Tuesday, June 9, 2009

Really, actually.

Could I say that I'm afraid I might lose something, while in fact, I have never had it?
Or then it means that I might only have a feeling of having it, while it has never really belonged to me.
And then I can't really say that it would leave me, because it has never actually stayed.

So, why should the fear bother me?

Monday, June 1, 2009

Kerja Keras Untuk Istirahat?

Beberapa hari belakangan ini, saya menyadari adanya sebuah paradoks yang bikin saya engga mengerti sama manusia, termasuk diri sendiri.

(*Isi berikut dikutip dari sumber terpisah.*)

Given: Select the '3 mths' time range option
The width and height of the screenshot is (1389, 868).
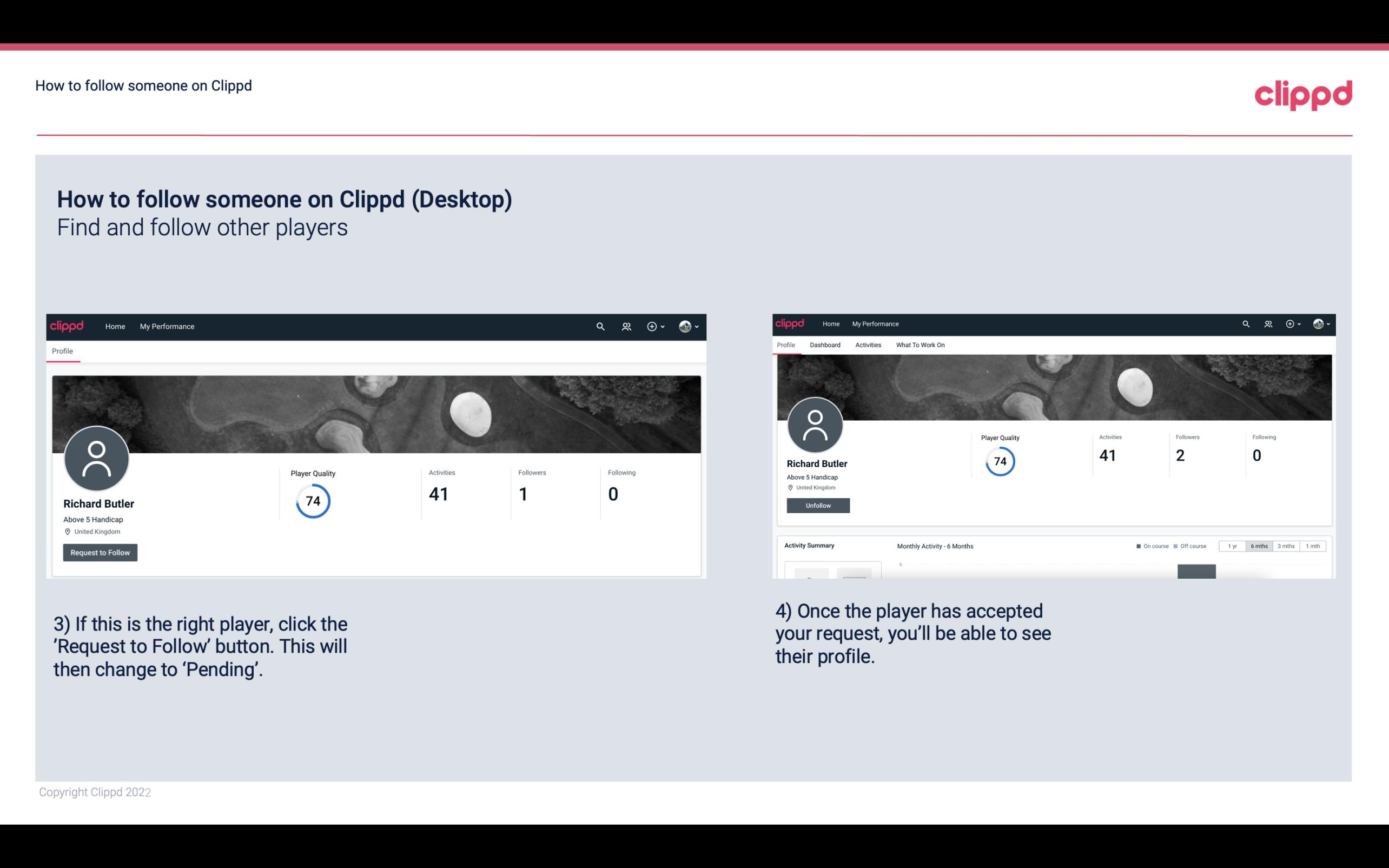Looking at the screenshot, I should tap(1286, 545).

Kita seringkali -atau malahan, senantiasa bekerja keras untuk beristirahat. Kalau mau dibilang, tujuan kita kerja keras banting tulang capek-capek itu buat apa, sih. Cuma buat mendapatkan yang namanya istirahat, kan? Buat mendapatkan satu hal berharga dalam hidup ini, yaitu menikmati hidup itu sendiri.

Dan kalau kita kilas balik lagi, engga heran kalau kita jengkel sama hidup. Engga heran kalau kita selalu mengeluh bahwa hidup itu susah, bahwa hidup itu engga adil. Karena waktu kita bekerja keras buat istirahat, itu engga akan ada habisnya. Kita akan menemukan diri kita restless setiap saat, dan selalu merasa bahwa kita engga cukup kerja keras buat bisa cukup menikmati hidup. Dan kemudian kita akan memaksa diri kita untuk bekerja lebih keras lagi. Pertanyaannya adalah, mau sampai kapan?

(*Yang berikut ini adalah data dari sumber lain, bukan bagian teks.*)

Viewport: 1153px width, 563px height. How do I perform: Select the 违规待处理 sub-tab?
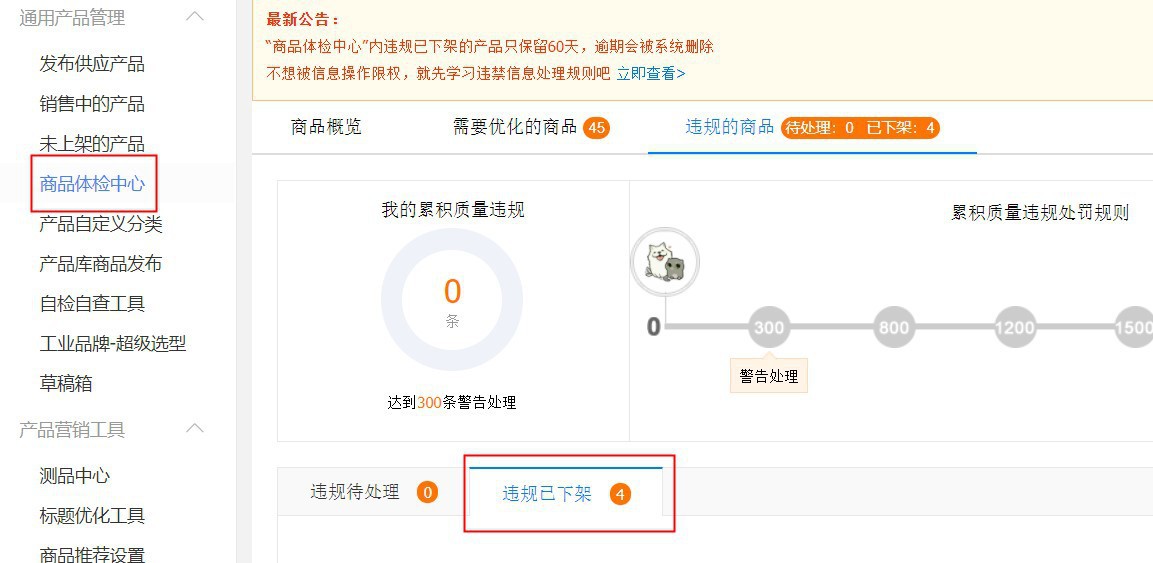(x=355, y=492)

Kenapa, sih, kita engga mengalir aja sama kehidupan. Engga usah ngotot-ngotot sama kemauan diri sendiri, and always try to meet the expectation we impose on ourselves. Dan rasanya, dengan kayak gitu kita akan lebih bisa menikmati hidup, dan engga jadi seperti orang yang sudah mati padahal jelas-jelas kita masih hidup di dunia ini. Remember, life is to be enjoyed, not just endured.

Akhirnya, saya mau tutup dengan kutipan di bawah ini; tentang kehidupan dan bagaimana seringkali kita terjebak dalam apa yang kita capai di kehidupan itu sendiri:

The paradox of our time in history is that we have taller buildings but shorter tempers; wider freeways, but narrower viewpoints. We spend more, but have less; we buy more, but enjoy less. We have bigger houses and smaller families; more conveniences, but less time. We have more degrees but less sense; more knowledge, but less judgment; more experts, yet more
problems; more medicine, but less wellness.

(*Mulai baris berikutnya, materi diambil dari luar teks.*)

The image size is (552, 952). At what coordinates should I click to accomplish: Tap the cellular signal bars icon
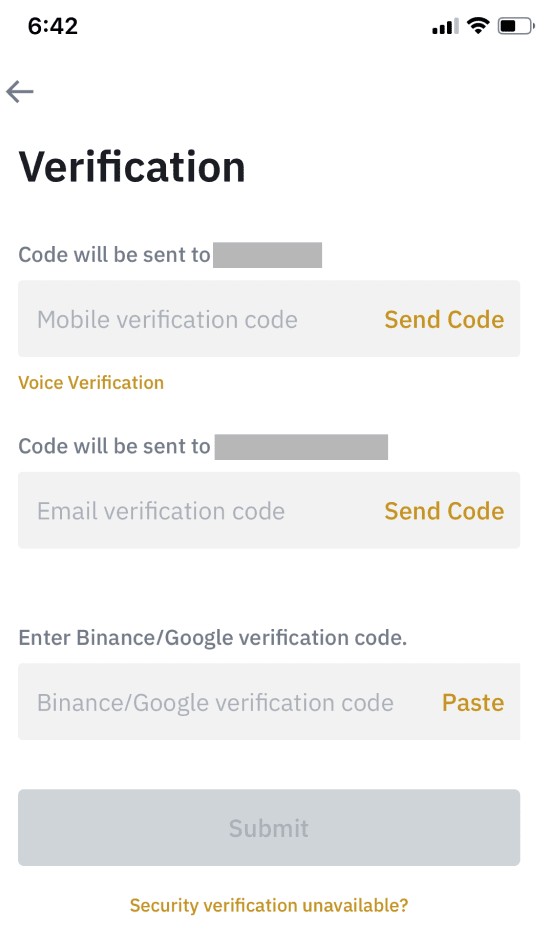(x=445, y=27)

We've learned how to make a living, but not a life. We've added years to life not life to years. We've been all the way to the moon and back, but have trouble crossing the street to meet a new neighbor. We conquered outer space but not inner space. We've done larger things, but not better things. We've cleaned up the air, but polluted the soul. We write more, but learn less. We've learned to rush, but not to wait.

- Bob Moorehead

Tentang Tuhan

Kali ini saya cuma mau berbagi tentang Tuhan.

Di tengah-tengah krisis atau problema yang terjadi di sekitar kita, banyak orang seringkali bertanya, "Di mana Tuhan?" Seakan-akan kalau ada sesuatu yang engga beres sama dunia ini, yang bertanggung jawab itu pasti selalu Tuhan. Dan seringkali, sekalipun kita percaya sama keberadaan Tuhan, kita jadi ragu juga. Mengingat betapa rajinnya kita berdoa dan memanggil-manggil Tuhan, dan sepertinya Tuhan engga menjawab-jawab.

Dan kemudian, saya jadi teringat sama permainan populer masa kecil, petak umpet. Kalau kita lihat secara sekilas, permainan petak umpet itu, kan tujuannya supaya yang ngumpet bisa pinter cari tempat ngumpet sampai engga bisa ditemuin sama yang jaga. Tapi, coba pikir-pikir lagi, deh. Apa, sih serunya main petak umpet, kalau yang ngumpet terlalu susah buat ditemuin. Bagian paling seru dari main petak umpet justru adalah waktu yang jaga nemuin yang ngumpet. Dan kalau kita pikir-pikir lagi, bener juga. Temen yang ngumpet pasti menunggu-nunggu dalam hati dengan antusiasnya, supaya ditemuin. You are actually hiding to be found.

Dan, ini juga yang saya pikir tentang Tuhan. Waktu kita nyari dan manggil-manggil dan Tuhan engga jawab-jawab, mungkin Tuhan lagi sembunyi, dan sebenarnya menunggu untuk ditemukan. Jadi, cari terus aja.